Los Angeles-based Starpoint Properties LLC, a private real estate investment and management company, is cashing out some of its Southern California multifamily properties, to capitalize on retail opportunities nationwide.

Over the past year, Starpoint's portfolio has shifted from 90 percent multifamily and 10 percent commercial to a 70 percent multifamily/30 percent retail mix.
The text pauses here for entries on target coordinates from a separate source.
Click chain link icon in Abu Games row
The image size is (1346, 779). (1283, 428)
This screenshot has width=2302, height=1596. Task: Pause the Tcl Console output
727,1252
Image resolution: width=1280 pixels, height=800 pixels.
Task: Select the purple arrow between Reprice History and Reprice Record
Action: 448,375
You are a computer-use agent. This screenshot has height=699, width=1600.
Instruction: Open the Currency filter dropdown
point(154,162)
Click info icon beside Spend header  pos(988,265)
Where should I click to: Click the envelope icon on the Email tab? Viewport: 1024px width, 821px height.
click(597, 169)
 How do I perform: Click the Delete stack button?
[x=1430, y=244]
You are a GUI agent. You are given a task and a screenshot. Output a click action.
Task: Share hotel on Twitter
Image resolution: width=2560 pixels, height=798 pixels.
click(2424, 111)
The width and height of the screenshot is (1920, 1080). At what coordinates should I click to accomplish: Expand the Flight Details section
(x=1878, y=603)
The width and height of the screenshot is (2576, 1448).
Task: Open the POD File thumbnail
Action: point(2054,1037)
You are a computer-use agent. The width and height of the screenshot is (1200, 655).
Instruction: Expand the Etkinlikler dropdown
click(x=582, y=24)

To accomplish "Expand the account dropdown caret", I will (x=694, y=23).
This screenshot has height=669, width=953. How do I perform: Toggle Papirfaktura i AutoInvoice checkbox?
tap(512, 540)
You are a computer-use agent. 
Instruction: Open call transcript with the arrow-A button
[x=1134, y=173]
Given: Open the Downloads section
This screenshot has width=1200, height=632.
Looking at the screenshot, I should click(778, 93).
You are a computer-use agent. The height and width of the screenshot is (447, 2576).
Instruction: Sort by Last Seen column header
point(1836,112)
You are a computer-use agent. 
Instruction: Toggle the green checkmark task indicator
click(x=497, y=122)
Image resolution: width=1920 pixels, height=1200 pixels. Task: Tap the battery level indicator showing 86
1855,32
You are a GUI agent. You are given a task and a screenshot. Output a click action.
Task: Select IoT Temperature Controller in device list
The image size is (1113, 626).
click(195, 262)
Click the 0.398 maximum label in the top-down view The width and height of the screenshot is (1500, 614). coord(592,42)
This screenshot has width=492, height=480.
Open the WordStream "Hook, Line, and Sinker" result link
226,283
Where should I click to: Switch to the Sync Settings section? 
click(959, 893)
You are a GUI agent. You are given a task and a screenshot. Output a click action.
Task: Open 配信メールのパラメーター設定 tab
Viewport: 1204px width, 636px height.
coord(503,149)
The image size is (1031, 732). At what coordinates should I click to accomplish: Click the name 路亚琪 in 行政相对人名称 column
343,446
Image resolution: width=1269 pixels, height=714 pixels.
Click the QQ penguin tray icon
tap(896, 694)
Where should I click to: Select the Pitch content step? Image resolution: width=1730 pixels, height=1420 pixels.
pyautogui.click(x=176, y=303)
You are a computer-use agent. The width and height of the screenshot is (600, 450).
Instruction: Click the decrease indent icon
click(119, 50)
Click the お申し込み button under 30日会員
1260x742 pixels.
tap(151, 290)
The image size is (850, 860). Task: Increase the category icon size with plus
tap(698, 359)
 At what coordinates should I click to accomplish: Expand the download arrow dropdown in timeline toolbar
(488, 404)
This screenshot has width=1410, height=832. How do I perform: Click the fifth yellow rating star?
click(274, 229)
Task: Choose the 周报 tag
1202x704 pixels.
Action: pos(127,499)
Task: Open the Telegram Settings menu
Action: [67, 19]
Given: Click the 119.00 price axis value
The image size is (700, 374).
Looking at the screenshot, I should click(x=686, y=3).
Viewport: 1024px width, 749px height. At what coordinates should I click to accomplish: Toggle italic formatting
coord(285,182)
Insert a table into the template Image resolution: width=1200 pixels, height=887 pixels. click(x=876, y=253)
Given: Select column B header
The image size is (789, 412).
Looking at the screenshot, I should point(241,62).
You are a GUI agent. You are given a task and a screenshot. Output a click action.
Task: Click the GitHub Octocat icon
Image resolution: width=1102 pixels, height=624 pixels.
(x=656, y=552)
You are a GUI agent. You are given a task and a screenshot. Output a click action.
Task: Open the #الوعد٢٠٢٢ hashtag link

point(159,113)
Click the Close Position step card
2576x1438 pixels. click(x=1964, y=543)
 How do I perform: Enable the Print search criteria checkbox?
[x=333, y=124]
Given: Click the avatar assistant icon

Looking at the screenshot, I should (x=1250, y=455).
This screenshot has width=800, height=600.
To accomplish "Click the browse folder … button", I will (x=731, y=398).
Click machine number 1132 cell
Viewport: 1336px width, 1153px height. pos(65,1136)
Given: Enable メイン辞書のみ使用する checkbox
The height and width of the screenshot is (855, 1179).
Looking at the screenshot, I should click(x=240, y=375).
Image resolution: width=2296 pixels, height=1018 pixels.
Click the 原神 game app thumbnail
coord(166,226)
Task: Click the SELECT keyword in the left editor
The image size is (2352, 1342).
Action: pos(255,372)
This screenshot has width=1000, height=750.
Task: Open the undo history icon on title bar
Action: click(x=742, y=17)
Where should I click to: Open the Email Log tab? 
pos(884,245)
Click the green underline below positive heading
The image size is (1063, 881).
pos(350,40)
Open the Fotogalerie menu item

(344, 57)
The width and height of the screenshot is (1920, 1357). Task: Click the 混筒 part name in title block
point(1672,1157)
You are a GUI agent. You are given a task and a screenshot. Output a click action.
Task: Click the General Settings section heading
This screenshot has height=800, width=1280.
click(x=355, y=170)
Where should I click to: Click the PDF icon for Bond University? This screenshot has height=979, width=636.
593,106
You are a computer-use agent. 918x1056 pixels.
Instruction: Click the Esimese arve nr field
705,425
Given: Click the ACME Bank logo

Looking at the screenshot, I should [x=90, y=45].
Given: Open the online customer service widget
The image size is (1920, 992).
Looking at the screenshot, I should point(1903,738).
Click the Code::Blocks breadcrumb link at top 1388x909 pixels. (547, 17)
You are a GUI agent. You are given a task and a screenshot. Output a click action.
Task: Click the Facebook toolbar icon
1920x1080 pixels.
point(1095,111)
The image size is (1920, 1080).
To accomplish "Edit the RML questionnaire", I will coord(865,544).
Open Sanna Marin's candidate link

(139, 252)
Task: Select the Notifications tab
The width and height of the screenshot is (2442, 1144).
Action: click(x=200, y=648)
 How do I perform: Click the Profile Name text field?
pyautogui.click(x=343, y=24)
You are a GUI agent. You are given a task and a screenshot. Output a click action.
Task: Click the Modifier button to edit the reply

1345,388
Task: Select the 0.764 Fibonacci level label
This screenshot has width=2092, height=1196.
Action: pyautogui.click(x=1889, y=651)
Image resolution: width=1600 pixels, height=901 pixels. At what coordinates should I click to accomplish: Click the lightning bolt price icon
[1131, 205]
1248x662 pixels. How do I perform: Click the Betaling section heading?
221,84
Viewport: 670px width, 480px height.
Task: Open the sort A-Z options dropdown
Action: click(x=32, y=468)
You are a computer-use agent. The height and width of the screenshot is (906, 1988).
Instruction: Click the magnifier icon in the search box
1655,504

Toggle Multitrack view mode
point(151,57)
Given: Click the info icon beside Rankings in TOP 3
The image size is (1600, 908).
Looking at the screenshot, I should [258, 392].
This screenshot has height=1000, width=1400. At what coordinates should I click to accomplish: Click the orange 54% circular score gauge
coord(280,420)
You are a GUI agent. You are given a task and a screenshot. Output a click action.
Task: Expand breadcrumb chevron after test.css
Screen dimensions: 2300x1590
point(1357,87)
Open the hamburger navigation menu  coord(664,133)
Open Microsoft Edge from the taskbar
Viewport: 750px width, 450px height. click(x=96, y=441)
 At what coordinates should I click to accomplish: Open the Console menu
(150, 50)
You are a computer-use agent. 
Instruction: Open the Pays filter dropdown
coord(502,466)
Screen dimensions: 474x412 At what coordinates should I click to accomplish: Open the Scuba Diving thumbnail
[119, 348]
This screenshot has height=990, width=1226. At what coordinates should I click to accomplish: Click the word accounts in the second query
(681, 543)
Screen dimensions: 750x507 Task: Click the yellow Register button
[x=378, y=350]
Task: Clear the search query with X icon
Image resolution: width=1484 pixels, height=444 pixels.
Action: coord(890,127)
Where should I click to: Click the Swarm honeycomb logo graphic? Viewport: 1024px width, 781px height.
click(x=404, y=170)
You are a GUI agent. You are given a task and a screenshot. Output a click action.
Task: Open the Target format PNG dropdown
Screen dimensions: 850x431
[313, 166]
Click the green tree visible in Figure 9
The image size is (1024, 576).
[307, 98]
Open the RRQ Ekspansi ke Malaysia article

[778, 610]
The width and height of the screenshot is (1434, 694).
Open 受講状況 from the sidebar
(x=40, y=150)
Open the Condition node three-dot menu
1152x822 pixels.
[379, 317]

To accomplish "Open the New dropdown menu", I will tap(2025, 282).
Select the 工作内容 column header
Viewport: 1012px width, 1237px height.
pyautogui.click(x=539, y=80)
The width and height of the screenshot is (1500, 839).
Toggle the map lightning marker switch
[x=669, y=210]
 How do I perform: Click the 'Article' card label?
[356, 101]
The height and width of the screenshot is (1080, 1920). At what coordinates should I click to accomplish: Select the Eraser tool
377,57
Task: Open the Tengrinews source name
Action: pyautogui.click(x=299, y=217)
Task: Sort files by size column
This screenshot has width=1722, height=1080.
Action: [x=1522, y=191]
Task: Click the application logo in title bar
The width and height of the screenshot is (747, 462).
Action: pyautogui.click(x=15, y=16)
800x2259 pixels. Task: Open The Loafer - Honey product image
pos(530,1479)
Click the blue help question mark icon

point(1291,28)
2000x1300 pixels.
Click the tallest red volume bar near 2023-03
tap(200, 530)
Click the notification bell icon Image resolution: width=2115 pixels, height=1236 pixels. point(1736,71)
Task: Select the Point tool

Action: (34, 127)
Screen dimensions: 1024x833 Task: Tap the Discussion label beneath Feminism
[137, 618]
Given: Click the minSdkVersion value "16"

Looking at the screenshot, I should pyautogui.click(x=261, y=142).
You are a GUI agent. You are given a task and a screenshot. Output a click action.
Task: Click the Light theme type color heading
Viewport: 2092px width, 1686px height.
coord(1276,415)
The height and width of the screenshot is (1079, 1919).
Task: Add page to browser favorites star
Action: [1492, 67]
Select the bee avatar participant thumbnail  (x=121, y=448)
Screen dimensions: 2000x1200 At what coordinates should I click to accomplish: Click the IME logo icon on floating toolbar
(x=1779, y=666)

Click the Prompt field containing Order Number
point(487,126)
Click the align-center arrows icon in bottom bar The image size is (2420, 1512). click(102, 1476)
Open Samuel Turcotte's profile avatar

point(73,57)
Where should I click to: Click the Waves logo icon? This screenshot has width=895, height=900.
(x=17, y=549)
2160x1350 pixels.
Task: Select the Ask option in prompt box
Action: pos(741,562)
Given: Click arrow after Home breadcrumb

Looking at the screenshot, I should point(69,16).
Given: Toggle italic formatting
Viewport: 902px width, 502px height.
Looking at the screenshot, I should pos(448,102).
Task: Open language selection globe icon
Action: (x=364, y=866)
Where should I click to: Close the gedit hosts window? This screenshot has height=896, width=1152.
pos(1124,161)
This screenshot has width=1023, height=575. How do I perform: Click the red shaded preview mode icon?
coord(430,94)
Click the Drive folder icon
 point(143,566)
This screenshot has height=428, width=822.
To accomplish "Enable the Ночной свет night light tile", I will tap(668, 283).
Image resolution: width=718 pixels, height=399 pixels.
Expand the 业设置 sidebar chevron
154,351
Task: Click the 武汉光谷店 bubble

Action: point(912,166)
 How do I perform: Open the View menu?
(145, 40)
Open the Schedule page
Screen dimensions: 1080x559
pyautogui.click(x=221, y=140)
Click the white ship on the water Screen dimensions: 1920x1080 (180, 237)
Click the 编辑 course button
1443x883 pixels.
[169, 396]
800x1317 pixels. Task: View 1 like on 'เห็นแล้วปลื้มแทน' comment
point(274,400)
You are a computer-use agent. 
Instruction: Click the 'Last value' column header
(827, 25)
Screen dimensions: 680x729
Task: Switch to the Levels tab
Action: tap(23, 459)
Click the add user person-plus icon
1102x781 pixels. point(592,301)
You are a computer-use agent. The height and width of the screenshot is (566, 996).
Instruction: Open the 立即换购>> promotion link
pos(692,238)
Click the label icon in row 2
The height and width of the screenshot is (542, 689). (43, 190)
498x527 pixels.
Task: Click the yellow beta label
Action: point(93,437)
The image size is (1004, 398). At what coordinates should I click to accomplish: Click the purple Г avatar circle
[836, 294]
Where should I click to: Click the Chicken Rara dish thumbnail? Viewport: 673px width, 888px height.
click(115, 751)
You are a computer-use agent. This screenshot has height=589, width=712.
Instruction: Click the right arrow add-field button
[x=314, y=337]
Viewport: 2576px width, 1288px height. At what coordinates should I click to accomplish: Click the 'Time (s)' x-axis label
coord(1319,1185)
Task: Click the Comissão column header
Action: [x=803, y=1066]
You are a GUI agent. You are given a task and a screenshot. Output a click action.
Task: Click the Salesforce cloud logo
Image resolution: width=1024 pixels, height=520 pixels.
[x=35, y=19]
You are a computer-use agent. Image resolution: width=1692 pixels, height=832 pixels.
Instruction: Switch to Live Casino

With the recent launch of Starpoint Exchange LLC, a tenant-in-common (TIC) program focusing on 1031 exchange investments, Starpoint CEO Paul Daneshrad says the company is targeting a 50/50 mix in product types by the end of 2006.

Historically focused on value-added opportunities in Southern California, Starpoint is selling off its C- and D-grade multifamily properties at a cap rate of 4 percent to 5 percent and buying up Class A retail elsewhere at rates of 7 percent to 8 percent. “I'm amazed at how few multifamily owners are taking advantage of this tremendous opportunity,” says Daneshrad. “We're basically getting rid of the garbage at rates we'll never see again.”

The company recently sold an aging complex in a rundown neighborhood in the Beverly Hills triangle at a cap rate of 5; it purchased it at a cap rate of 9. Starpoint took capital from this sale and purchased Sawgrass Center, a new Staples-anchored strip center in Ft. Lauderdale across the street from the famous 2.2-million-square-foot Sawgrass Mills Mall, at a 7.5 percent cap rate.

“The multifamily market in Southern California has reached the point of irrational hysteria,” he says. “You shouldn't be able to swap class C and D product for class A property anywhere. Buying at 5 caps will only give you 2 percent to 3 percent cash flow, when a 10-year government bond gets 4.5 percent — and there's no risk!”

Noting that TIC investors are more concerned about income than appreciation, Daneshrad adds: “The commercial market just makes much more sense today, on a risk-adjusted basis.”

Brad Umansky, vice president at the Irvine, Calif.-based brokerage Sperry Van Ness, says Starpoint is taking two leaps in arbitrage, by taking advantage of the difference in cap rates between property types and geographic locations. “When you sell multifamily at 5 percent and buy retail at 7.5 percent, that arbitrages at 1.5 points in cap rate,” he says. “This is a double case, where they're selling at 5 percent, and instead of buying retail at 6.5 percent in California, they're going to other states like Florida, where retail is selling at 7 to 7.5 caps.

“It's harder to attract capital to markets outside California, so properties are trading at a higher return,” Umansky continues, saying the strategy fits with Starpoint's movement into the TIC market. “People who buy at 7.5 caps in Florida will get cash flow, but not as much appreciation as in California. tenant-in-common buyers want to get a check each month. They want cash,” Umansky says.